____ Data for analysis

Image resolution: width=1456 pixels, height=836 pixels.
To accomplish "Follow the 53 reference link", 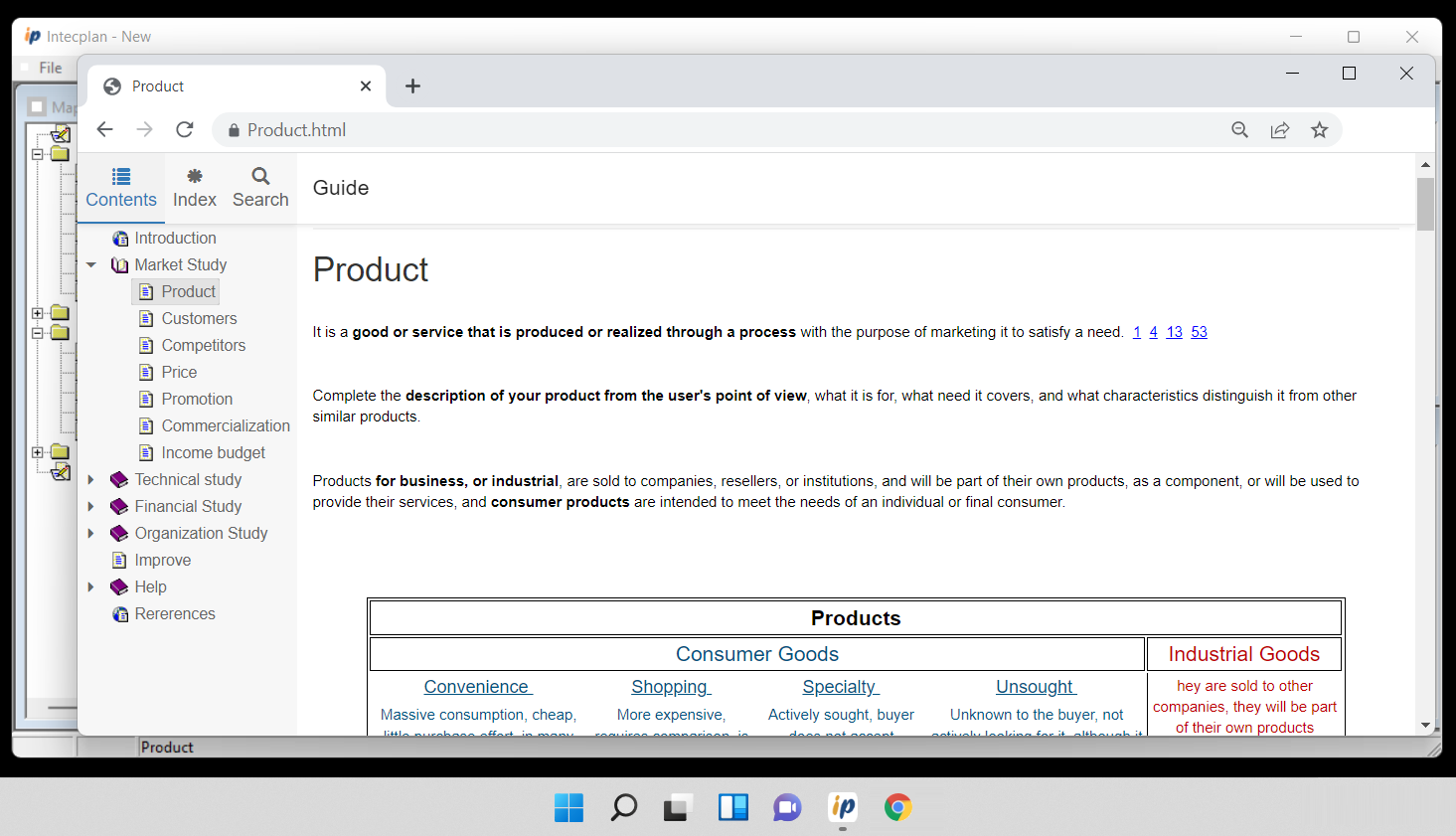I will coord(1199,332).
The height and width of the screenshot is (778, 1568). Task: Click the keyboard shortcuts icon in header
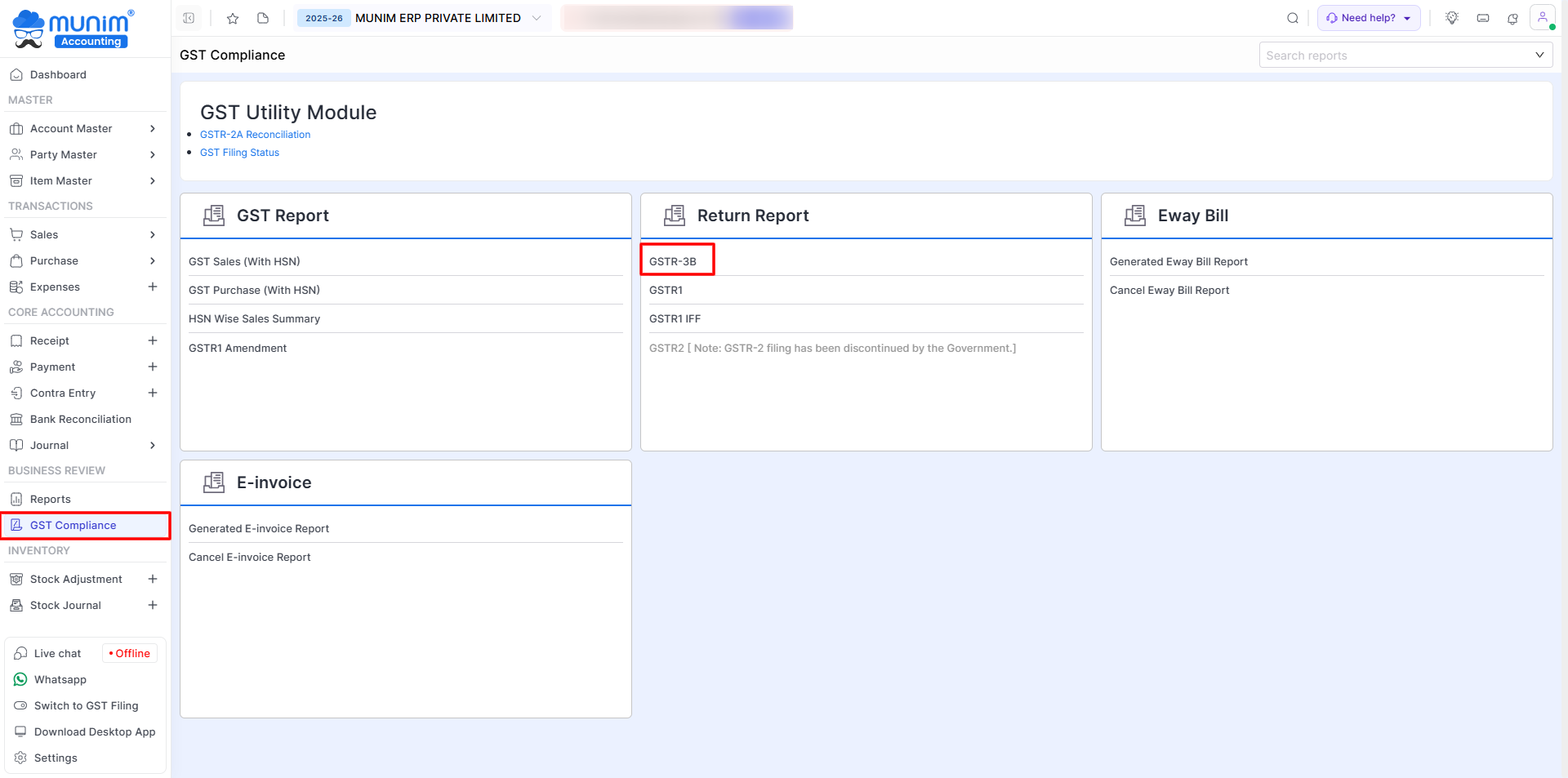click(x=1483, y=18)
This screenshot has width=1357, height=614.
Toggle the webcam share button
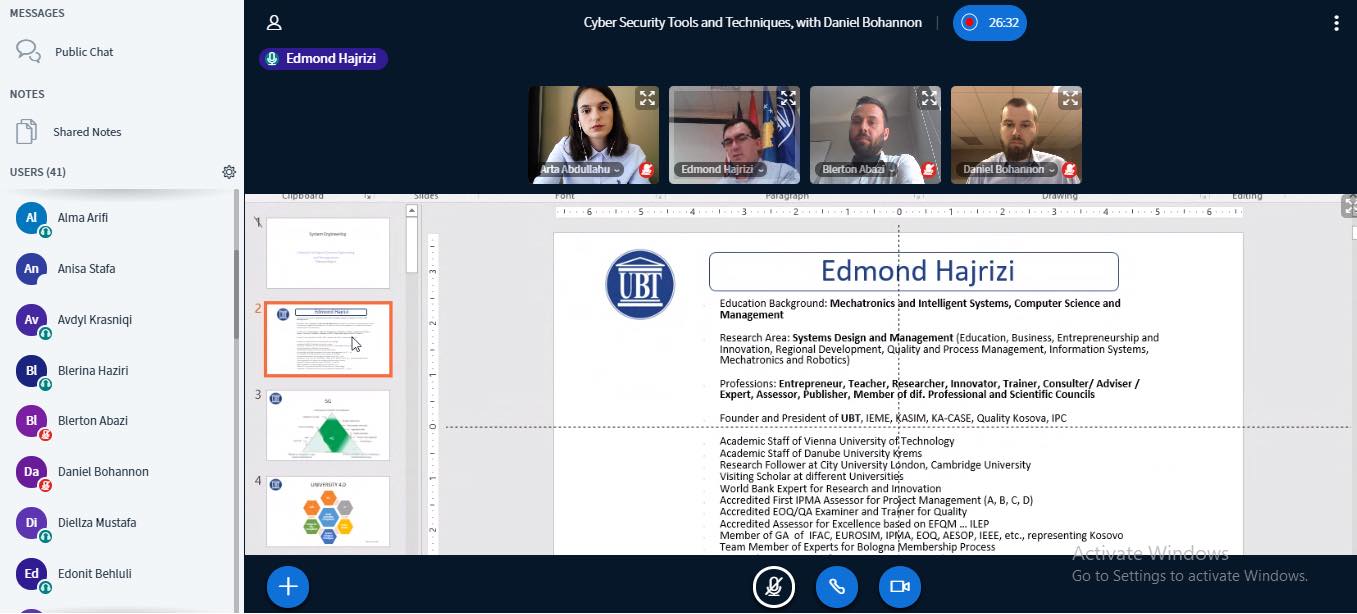(x=900, y=587)
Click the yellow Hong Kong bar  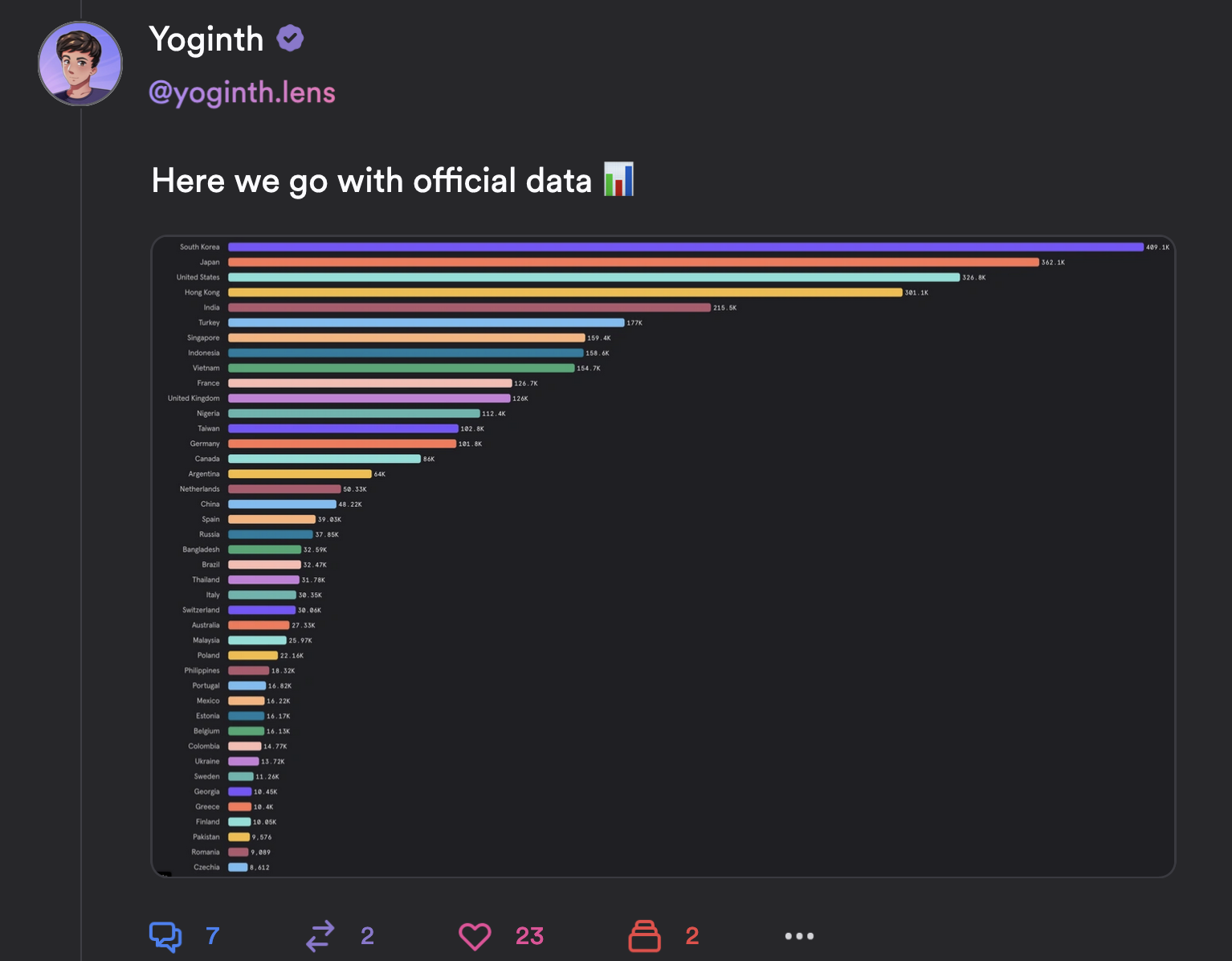[x=565, y=292]
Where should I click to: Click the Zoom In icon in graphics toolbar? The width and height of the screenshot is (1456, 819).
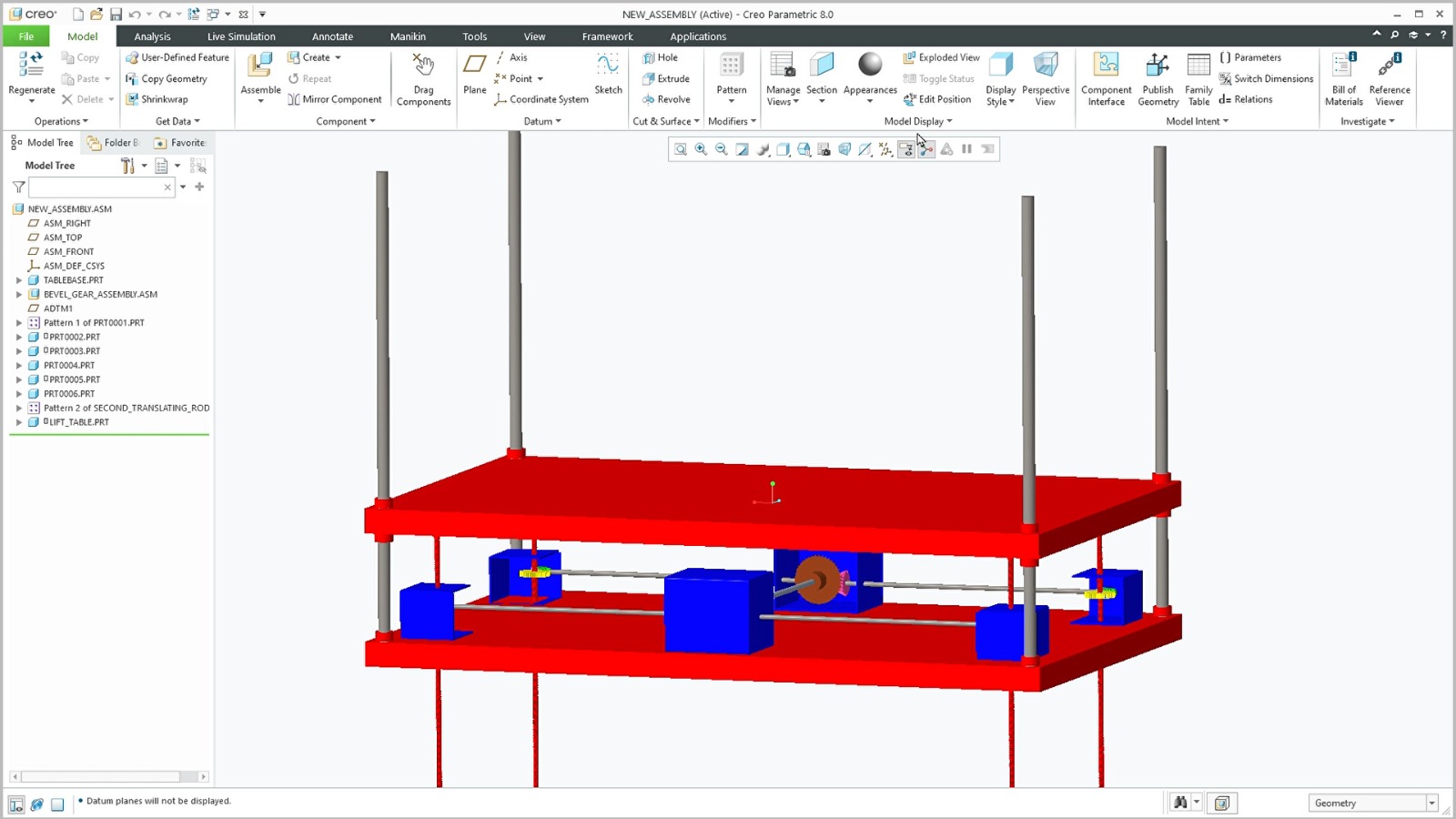[x=701, y=149]
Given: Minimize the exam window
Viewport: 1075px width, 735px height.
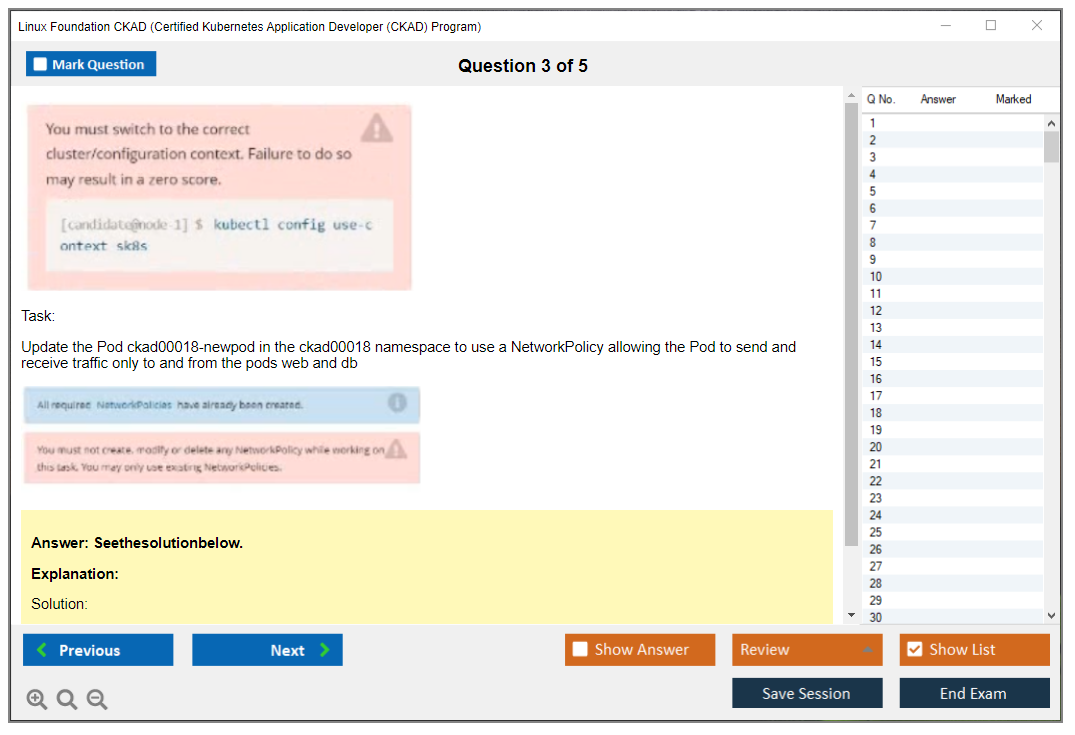Looking at the screenshot, I should click(945, 26).
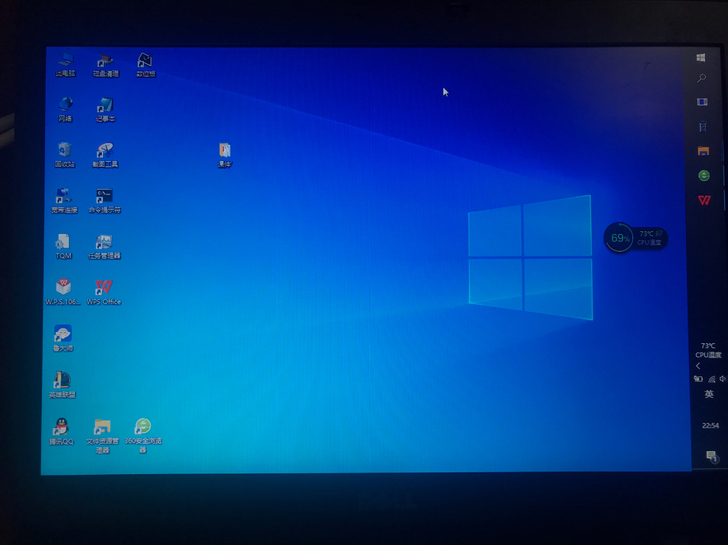Open the 腾讯QQ penguin icon

(x=62, y=428)
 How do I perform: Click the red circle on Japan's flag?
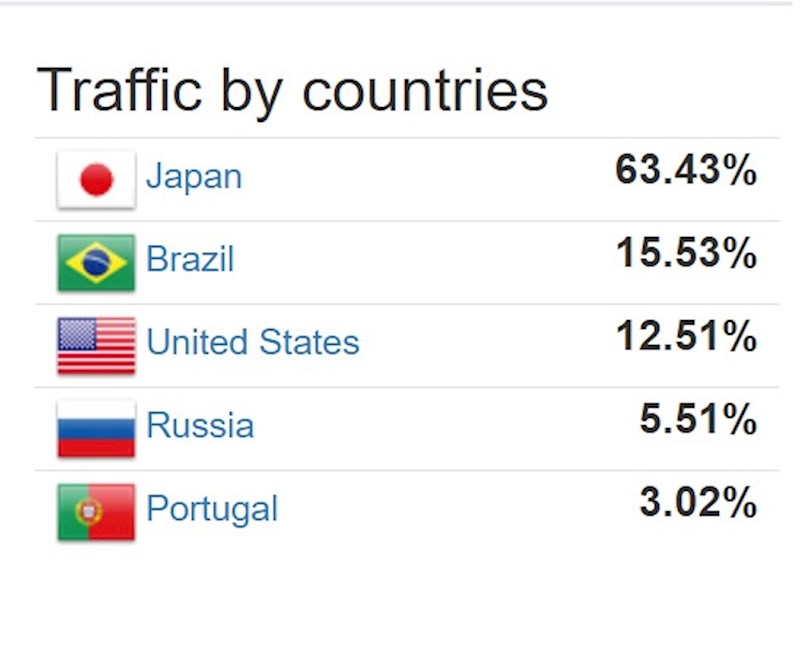[96, 180]
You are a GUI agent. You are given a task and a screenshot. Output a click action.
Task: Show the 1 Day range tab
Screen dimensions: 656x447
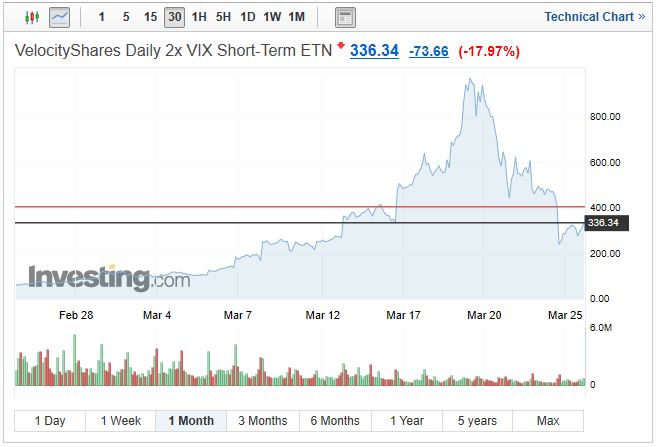click(50, 421)
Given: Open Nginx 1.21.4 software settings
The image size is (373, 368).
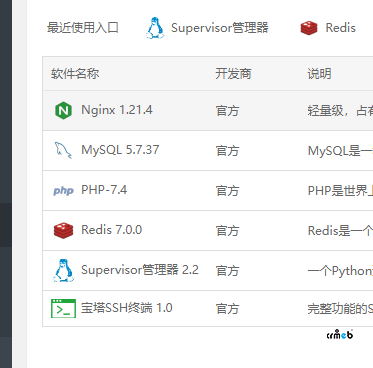Looking at the screenshot, I should (117, 110).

________

- **Exercise objective**
What is wanted is an exact copy of the lines above from the one containing "How do I perform: Click" through the one containing "Given: Open Nginx 1.21.4 software settings", with no pictures in it.

- **Answer to the exercise**
 How do I perform: Click the red circle on Japan's flag?
[96, 180]
You are a GUI agent. You are given a task and a screenshot. Output a click action.
Task: Show the 1 Day range tab
Screen dimensions: 656x447
click(50, 421)
Given: Open Nginx 1.21.4 software settings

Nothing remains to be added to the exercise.